- [Collected data]:
········

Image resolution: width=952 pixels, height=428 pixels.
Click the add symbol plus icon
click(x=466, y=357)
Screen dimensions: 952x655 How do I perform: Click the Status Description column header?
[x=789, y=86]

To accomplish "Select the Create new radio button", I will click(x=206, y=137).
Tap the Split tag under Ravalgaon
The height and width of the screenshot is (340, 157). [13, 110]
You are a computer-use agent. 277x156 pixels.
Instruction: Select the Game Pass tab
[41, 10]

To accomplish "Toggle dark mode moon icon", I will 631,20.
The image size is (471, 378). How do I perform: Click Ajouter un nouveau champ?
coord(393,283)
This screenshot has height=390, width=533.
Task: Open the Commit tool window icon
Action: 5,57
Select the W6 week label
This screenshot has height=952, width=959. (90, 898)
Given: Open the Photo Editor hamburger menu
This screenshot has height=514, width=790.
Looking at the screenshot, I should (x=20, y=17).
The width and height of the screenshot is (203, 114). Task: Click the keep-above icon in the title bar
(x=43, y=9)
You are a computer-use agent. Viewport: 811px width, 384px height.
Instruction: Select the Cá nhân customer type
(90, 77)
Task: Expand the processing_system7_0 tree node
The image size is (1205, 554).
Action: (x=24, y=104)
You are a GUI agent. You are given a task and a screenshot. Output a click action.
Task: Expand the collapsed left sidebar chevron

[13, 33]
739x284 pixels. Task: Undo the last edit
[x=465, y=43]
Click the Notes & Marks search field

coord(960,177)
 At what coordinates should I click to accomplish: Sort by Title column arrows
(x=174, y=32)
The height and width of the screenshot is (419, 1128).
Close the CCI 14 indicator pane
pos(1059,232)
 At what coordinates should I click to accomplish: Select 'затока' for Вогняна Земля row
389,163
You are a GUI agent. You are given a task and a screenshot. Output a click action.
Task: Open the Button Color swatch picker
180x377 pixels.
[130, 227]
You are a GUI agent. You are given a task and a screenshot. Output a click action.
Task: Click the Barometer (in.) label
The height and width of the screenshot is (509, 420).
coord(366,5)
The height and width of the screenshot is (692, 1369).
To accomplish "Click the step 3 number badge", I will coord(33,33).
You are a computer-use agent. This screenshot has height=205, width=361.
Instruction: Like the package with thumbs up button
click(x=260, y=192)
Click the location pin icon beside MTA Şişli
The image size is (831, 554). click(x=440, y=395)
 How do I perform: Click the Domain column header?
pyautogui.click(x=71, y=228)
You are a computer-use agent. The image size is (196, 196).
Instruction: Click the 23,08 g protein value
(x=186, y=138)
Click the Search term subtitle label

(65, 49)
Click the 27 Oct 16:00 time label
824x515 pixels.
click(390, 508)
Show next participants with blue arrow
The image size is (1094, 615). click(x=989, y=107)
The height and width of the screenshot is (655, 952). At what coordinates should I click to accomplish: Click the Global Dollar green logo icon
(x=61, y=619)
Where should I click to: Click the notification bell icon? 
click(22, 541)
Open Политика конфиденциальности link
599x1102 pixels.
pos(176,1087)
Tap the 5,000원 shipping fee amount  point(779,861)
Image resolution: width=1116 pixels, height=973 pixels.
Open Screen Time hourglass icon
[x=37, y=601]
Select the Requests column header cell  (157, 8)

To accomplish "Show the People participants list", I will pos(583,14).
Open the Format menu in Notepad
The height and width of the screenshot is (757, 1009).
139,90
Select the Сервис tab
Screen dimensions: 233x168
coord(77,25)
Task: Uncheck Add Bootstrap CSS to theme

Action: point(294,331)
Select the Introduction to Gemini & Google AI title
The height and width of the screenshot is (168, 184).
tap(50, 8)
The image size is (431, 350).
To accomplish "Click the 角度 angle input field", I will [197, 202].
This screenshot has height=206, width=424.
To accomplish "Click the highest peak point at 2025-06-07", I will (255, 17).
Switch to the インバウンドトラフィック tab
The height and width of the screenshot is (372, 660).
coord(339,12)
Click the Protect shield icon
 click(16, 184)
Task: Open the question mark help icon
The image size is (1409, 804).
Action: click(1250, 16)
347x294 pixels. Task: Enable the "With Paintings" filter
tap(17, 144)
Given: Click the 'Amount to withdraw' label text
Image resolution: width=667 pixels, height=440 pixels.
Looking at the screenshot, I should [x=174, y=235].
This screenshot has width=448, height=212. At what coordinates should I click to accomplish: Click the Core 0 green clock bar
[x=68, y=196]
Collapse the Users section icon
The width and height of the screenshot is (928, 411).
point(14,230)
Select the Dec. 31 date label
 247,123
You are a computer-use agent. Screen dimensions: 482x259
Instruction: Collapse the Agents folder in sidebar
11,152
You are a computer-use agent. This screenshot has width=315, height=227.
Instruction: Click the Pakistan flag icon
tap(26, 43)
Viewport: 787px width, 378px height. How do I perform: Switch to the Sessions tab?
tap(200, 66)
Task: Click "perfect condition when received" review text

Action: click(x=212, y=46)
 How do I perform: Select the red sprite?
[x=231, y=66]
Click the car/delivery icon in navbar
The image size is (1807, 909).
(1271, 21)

········

- [About this task]: Repeat the data verbatim.

- [Your response]:
Image resolution: width=952 pixels, height=428 pixels.
Click the add symbol plus icon
click(x=466, y=357)
Screen dimensions: 952x655 How do I perform: Click the Status Description column header?
[x=789, y=86]

To accomplish "Select the Create new radio button", I will click(x=206, y=137).
Tap the Split tag under Ravalgaon
The height and width of the screenshot is (340, 157). [13, 110]
You are a computer-use agent. 277x156 pixels.
Instruction: Select the Game Pass tab
[41, 10]

To accomplish "Toggle dark mode moon icon", I will 631,20.
The image size is (471, 378). How do I perform: Click Ajouter un nouveau champ?
coord(393,283)
This screenshot has height=390, width=533.
Task: Open the Commit tool window icon
Action: 5,57
Select the W6 week label
This screenshot has height=952, width=959. (90, 898)
Given: Open the Photo Editor hamburger menu
This screenshot has height=514, width=790.
Looking at the screenshot, I should (x=20, y=17).
The width and height of the screenshot is (203, 114). Task: Click the keep-above icon in the title bar
(x=43, y=9)
You are a computer-use agent. Viewport: 811px width, 384px height.
Instruction: Select the Cá nhân customer type
(90, 77)
Task: Expand the processing_system7_0 tree node
The image size is (1205, 554).
Action: (x=24, y=104)
You are a GUI agent. You are given a task and a screenshot. Output a click action.
Task: Expand the collapsed left sidebar chevron

[13, 33]
739x284 pixels. Task: Undo the last edit
[x=465, y=43]
Click the Notes & Marks search field

coord(960,177)
 At what coordinates should I click to accomplish: Sort by Title column arrows
(x=174, y=32)
The height and width of the screenshot is (419, 1128).
Close the CCI 14 indicator pane
pos(1059,232)
 At what coordinates should I click to accomplish: Select 'затока' for Вогняна Земля row
389,163
You are a GUI agent. You are given a task and a screenshot. Output a click action.
Task: Open the Button Color swatch picker
180x377 pixels.
[130, 227]
You are a GUI agent. You are given a task and a screenshot. Output a click action.
Task: Click the Barometer (in.) label
The height and width of the screenshot is (509, 420).
coord(366,5)
The height and width of the screenshot is (692, 1369).
To accomplish "Click the step 3 number badge", I will coord(33,33).
You are a computer-use agent. This screenshot has height=205, width=361.
Instruction: Like the package with thumbs up button
click(x=260, y=192)
Click the location pin icon beside MTA Şişli
The image size is (831, 554). click(x=440, y=395)
 How do I perform: Click the Domain column header?
pyautogui.click(x=71, y=228)
You are a computer-use agent. The image size is (196, 196).
Instruction: Click the 23,08 g protein value
(x=186, y=138)
Click the Search term subtitle label

(65, 49)
Click the 27 Oct 16:00 time label
824x515 pixels.
click(390, 508)
Show next participants with blue arrow
The image size is (1094, 615). click(x=989, y=107)
The height and width of the screenshot is (655, 952). At what coordinates should I click to accomplish: Click the Global Dollar green logo icon
(x=61, y=619)
Where should I click to: Click the notification bell icon? 
click(22, 541)
Open Политика конфиденциальности link
599x1102 pixels.
pos(176,1087)
Tap the 5,000원 shipping fee amount  point(779,861)
Image resolution: width=1116 pixels, height=973 pixels.
Open Screen Time hourglass icon
[x=37, y=601]
Select the Requests column header cell  (157, 8)

To accomplish "Show the People participants list", I will pos(583,14).
Open the Format menu in Notepad
The height and width of the screenshot is (757, 1009).
139,90
Select the Сервис tab
Screen dimensions: 233x168
coord(77,25)
Task: Uncheck Add Bootstrap CSS to theme

Action: point(294,331)
Select the Introduction to Gemini & Google AI title
The height and width of the screenshot is (168, 184).
tap(50, 8)
The image size is (431, 350).
To accomplish "Click the 角度 angle input field", I will [197, 202].
This screenshot has height=206, width=424.
To accomplish "Click the highest peak point at 2025-06-07", I will (255, 17).
Switch to the インバウンドトラフィック tab
The height and width of the screenshot is (372, 660).
coord(339,12)
Click the Protect shield icon
 click(16, 184)
Task: Open the question mark help icon
The image size is (1409, 804).
Action: click(1250, 16)
347x294 pixels. Task: Enable the "With Paintings" filter
tap(17, 144)
Given: Click the 'Amount to withdraw' label text
Image resolution: width=667 pixels, height=440 pixels.
Looking at the screenshot, I should [x=174, y=235].
This screenshot has width=448, height=212. At what coordinates should I click to accomplish: Click the Core 0 green clock bar
[x=68, y=196]
Collapse the Users section icon
The width and height of the screenshot is (928, 411).
point(14,230)
Select the Dec. 31 date label
 247,123
You are a computer-use agent. Screen dimensions: 482x259
Instruction: Collapse the Agents folder in sidebar
11,152
You are a computer-use agent. This screenshot has width=315, height=227.
Instruction: Click the Pakistan flag icon
tap(26, 43)
Viewport: 787px width, 378px height. How do I perform: Switch to the Sessions tab?
tap(200, 66)
Task: Click "perfect condition when received" review text

Action: click(x=212, y=46)
 How do I perform: Select the red sprite?
[x=231, y=66]
Click the car/delivery icon in navbar
The image size is (1807, 909).
(1271, 21)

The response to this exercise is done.